First Candidate for a Planet in an External Galaxy
In a surprise paper, a team of researchers from the U.S. and China has found the first evidence for a candidate planet in another galaxy.
The planet candidate lies in the M51 Whirlpool Galaxy and is approximately 23 million light years away. M51 lies relatively close to Ursa Major aka the “Great Bear”. The researchers observed what they believed to be planetary transit that lasted for approximately three hours as seen in figure 1 below.
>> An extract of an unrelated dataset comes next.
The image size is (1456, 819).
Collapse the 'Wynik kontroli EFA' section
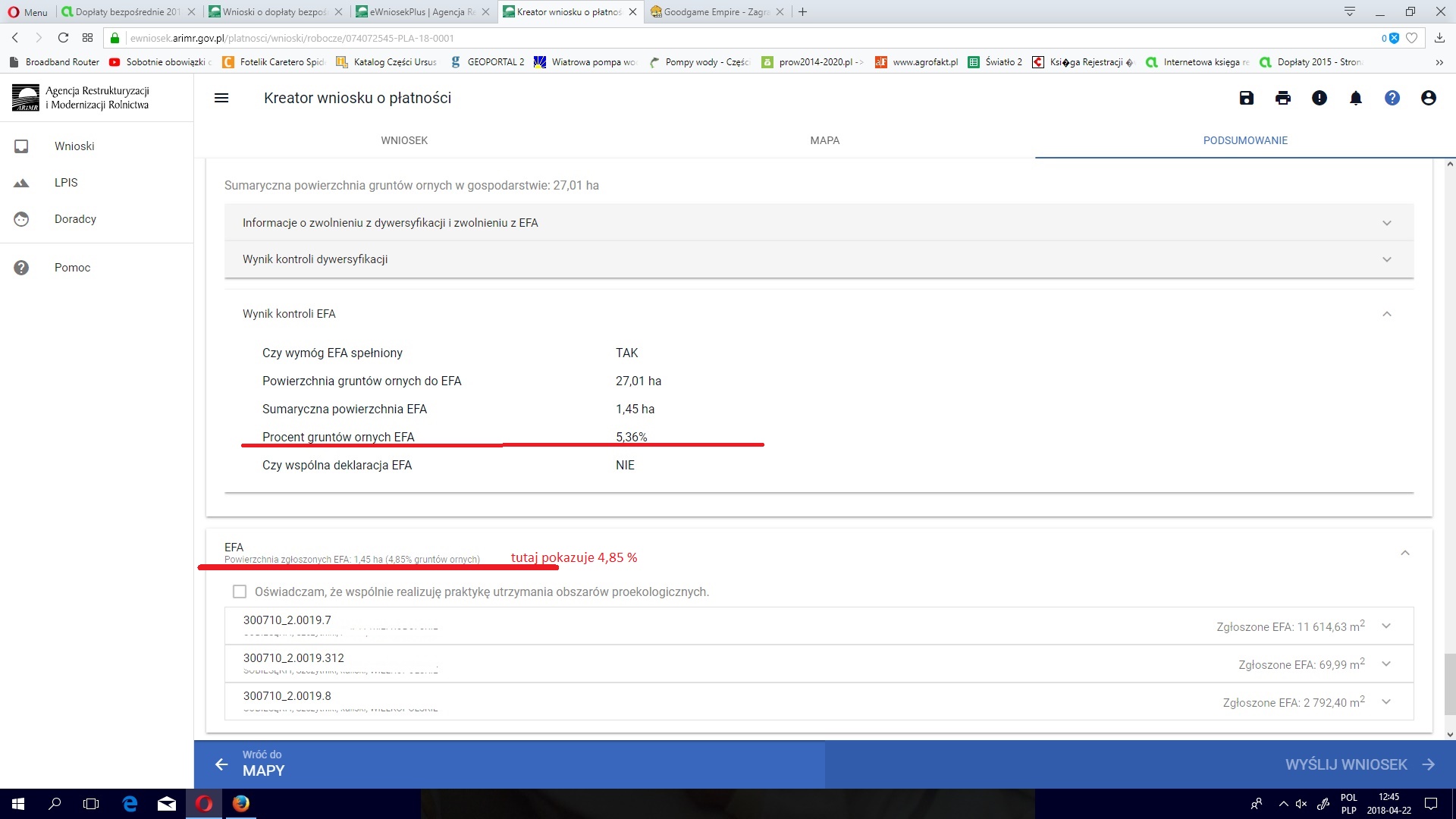click(x=1386, y=314)
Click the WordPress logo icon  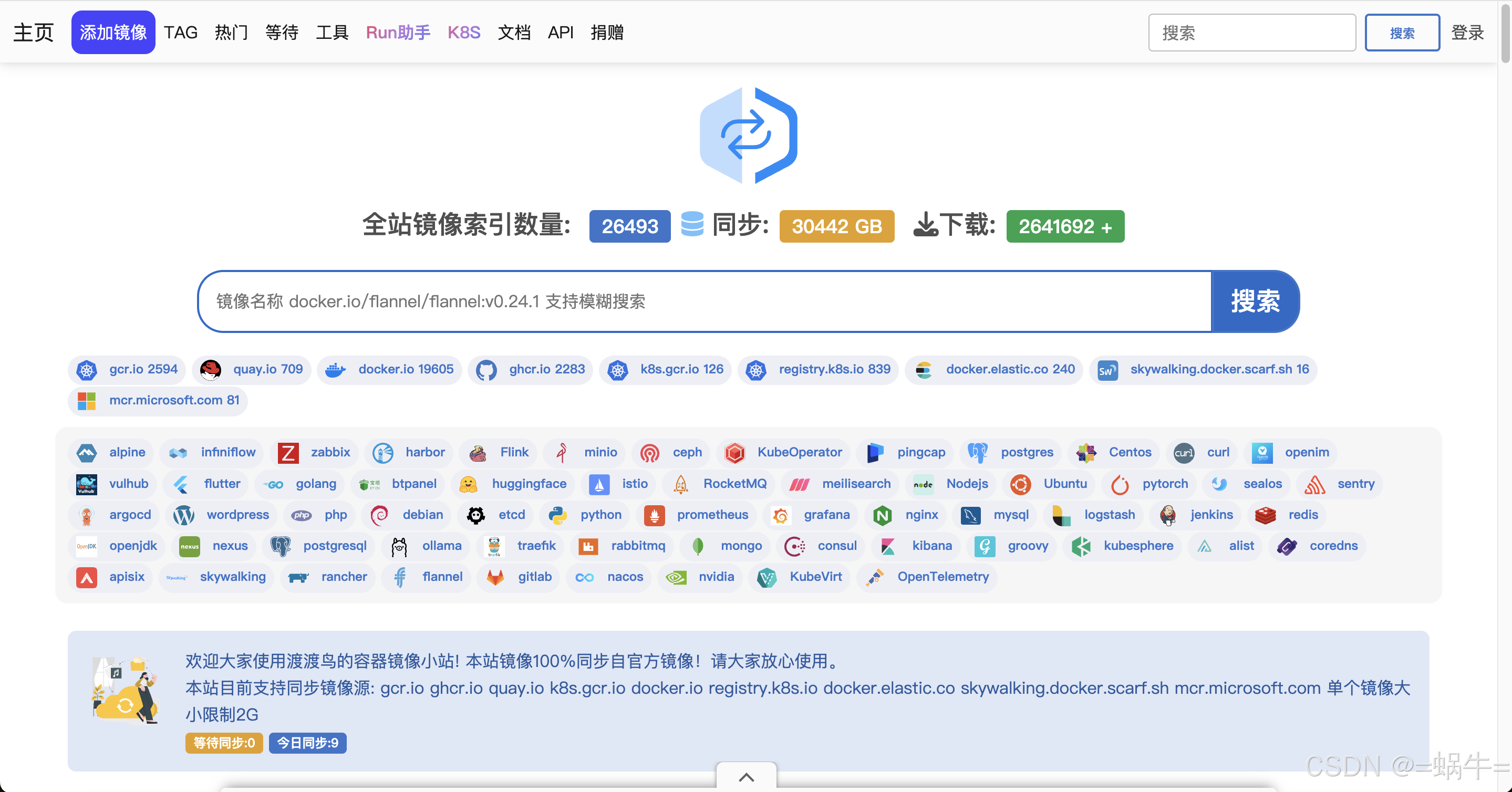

Do external galaxies host planetary systems? Many lines of reasoning suggest that the answer must be ‘yes’. In the foreseeable future, however, the question cannot be answered by the methods most successful in our own Galaxy. We report on a different approach which focuses on bright X-ray sources (XRSs). M51-ULS-1b is the first planet candidate to be found because it produces a full, short-lived eclipse of a bright XRS. M51-ULS-1b has a most probable radius slightly smaller than Saturn. It orbits one of the brightest XRSs in the external galaxy M51, the Whirlpool Galaxy, located 8.6 Megaparsecs from Earth. It is the first candidate for a planet in an external galaxy.
The paper: https://arxiv.org/pdf/2009.08987
If it is confirmed, it will be named M51-ULS-1b.
More analysis of the system is required before the object can be confirmed as an actual planet revealed by a planetary transit, but if confirmed as a planet, the researchers believe it will likely be approximately the size of Saturn or a little smaller.